© Mathieu Uzzan
Given that there is a large complement of mucosal B cells that plays a pivotal role in the regulation of the microbiome and in mucosal homeostasis, it is likely that they play an important but yet understudied role in the pathogenesis of IBD. Therefore, we hypothesize that mucosal inflammation as seen in IBD will induce a B cell response with homeostatic and perhaps pathogenic properties.
The objective of our study is to comprehensively characterize the B cell response in patients with IBD. Specifically, we will:
a) Define alterations in the B cell subpopulations in circulation and in the gastrointestinal tract of patients with IBD in comparison with healthy volunteers using multiparameter flow cytometry and state-of-the art mass cytometry (CyTOF);
b) Assess the gut homing potential of B cell subsets during active IBD and determine the impact of therapeutic modalities like Vedolizumab and TNF inhibitors;
c) Characterize the immunoglobulin repertoire, its clonality and the IgH gene usage of relevant B cell subsets at the resolution of a single cell;
d) Assess for antigen reactivity by single cell cloning of B cells of interest and determining their reactivity towards a panel of microbial and self antigens;
e) Study the molecular pathways of B-cell response in patients with IBD by analyzing their transcriptome using single cell RNA sequencing techniques.
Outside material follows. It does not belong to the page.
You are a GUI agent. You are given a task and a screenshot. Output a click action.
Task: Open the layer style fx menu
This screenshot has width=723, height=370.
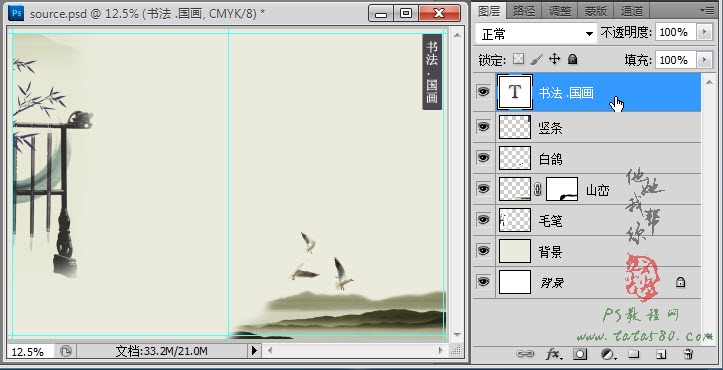[553, 354]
Regarding the objectives a) and b), from over one hundred IBD patients and 30 healthy volunteers, we have found that although overall blood B cell frequency was unchanged in IBD, circulating plasmablasts (defined as CD19int/+CD38highCD27+) were significantly expanded in active IBD patients. Interestingly, the expansion correlated with the systemic inflammation and the disease extension. In addition, these plasmablasts significantly upregulated the gut homing α4β7 integrin and CXCR3 while β1 integrin level of expression was decreased. These findings were validated with an independent cohort of more than 300 patients where mass cytometry was performed. We furthermore noticed that the gut-specific plasmablasts dropped significantly as early as week 2 during vedolizumab therapy. The other objectives are all currently on going and we propose the following timelines for their completion: c) September 2018; d) and e) February 2019.